[Python-3000] Need help completing ABC pep (original) (raw)
Guido van Rossum guido at python.org
Sat Apr 21 00:24:26 CEST 2007
- Previous message: [Python-3000] Need help completing ABC pep
- Next message: [Python-3000] Need help completing ABC pep
- Messages sorted by: [ date ] [ thread ] [ subject ] [ author ]
On 4/20/07, Jeffrey Yasskin <jyasskin at gmail.com> wrote:
On 4/19/07, Guido van Rossum <guido at python.org> wrote: > I've started a PEP on Abstract Base Classes (ABCs), PEP 3119: > > http://www.python.org/dev/peps/pep-3119/ > > While I'm not ready yet to answer tough questions about this compared > to alternative proposals, I am ready for feedback on the various > open issues sprinkled throughout the current text, especially > concerning decisions regarding exactly which operations to include in > the various ABCs, and also regarding the level of detail required in > the PEP.
I have a bunch of comments that aren't all related to the open issues. I'm more familiar with statically typed languages, so sorry if some of these comments don't make sense in a Python context.
Thanks for the feedback! You're doing fine. :-)
Hashable might want to specify the exception that should be thrown for mutable objects.
Thanks -- done.
I wouldn't have guessed what Finite was from the name, but I don't mind it now that I know. I do prefer 'Sized'.
Sized it is.
A possible name for the contains ABC for sequences and strings is 'Searchable'. On the other hand, an annotation of some sort for the running time of the method might do as well, but I don't know of any prior art for that.
I've added the name suggestion to the open issues; I like it. I'm not sure I want to break new ground specifying running time; it's a tricky business.
On Sets: Do you have an example of a data structure that is a Set but not a ComposableSet?
Take for example a set that is a contiguous range of integers, represented by a (lo, hi) tuple. In many cases the return type of union and symmetric difference cannot be represented as an object of the same type. I don't want to force the implementer of such a set to provide implementations for operations they don't need.

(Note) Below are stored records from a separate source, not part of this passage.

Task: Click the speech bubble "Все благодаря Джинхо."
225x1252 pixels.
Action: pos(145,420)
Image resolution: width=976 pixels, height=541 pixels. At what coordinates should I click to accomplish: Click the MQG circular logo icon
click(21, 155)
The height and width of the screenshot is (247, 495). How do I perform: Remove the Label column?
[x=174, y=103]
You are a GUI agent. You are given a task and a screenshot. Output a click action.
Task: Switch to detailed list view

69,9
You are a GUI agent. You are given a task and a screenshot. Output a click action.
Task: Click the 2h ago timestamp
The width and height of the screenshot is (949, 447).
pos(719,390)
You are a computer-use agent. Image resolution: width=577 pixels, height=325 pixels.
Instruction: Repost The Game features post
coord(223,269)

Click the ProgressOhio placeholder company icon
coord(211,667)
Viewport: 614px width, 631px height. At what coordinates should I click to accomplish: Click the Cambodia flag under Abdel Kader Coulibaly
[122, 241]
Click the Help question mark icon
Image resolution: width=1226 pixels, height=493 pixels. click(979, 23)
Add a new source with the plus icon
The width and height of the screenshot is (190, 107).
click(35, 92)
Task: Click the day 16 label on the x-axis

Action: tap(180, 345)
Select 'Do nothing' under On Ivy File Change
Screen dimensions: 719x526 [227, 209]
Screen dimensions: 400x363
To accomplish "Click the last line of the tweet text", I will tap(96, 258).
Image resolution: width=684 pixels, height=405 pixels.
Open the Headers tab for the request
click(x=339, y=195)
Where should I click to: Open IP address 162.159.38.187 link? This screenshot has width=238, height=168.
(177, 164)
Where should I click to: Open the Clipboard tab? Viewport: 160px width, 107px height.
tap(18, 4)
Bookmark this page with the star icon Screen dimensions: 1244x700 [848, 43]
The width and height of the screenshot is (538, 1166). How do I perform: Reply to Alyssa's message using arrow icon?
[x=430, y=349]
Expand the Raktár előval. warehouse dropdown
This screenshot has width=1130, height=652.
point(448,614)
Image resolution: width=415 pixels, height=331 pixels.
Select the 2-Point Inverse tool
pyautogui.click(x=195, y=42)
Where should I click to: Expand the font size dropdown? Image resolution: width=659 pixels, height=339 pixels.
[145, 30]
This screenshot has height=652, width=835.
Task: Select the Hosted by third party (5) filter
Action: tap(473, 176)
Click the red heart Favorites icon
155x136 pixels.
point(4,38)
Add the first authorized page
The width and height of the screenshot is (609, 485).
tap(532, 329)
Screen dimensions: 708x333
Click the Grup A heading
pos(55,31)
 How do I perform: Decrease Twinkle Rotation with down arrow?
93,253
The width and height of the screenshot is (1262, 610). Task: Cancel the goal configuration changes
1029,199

A different POV could be to move the concrete composition operations
back into Set and let the default implementations return built-in
set
instances. I'm not sure how useful that is.
Set should inherit from a PartiallyOrdered ABC that defines the comparison operators.
I guess then there would also be a TotallyOrdered ABC deriving from PartiallyOrdered which adds no operations but does add a constraint. I've added both, and made Set derive from PartiallyOrdered.
The final specification of Set should spell out the invariants, but they're clear enough that the PEP probably doesn't need to. It's odd, though, that you mention optimizations to eq and le but not their semantics.
The semantics are kind of obvious. :-)
Text spelling out the invariants in more detail that I can just paste into the PEP is most welcome!
ComposableSet's open issues: > Should we define an API for creating new instances (e.g. a class method or a fixed constructor signature)?
There are some set types that can't be constructed from arbitrary sequences. For example, Patricia Tries (http://www.haskell.org/ghc/docs/latest/html/libraries/base/Data-IntSet.html) can be used to make very efficient sets of integers, but only integers.
Right. That's why I'm separating ComposableSet from Set.
> Should we just pick a concrete return type (e.g. set)?
For set compositions, you should say whether the arguments need to be uniform. (Is (IntSet(1,2,3) | set('a','b','c')) allowed?) If they do, then you don't need a concrete return type; if they don't, then you do, and the default implementations should use it.
You may be misunderstanding what I meant. I certainly don't want to constrain the potential return type of the composition operations (except that they should themselves be composable sets). The question about picking a specific return type was meant as a way out to providing a concrete default implementation. I'm still on the fence of this, as it could be a big waste of time (I imagine that composing Patricia trees can be done more efficiently than iterating over the elements).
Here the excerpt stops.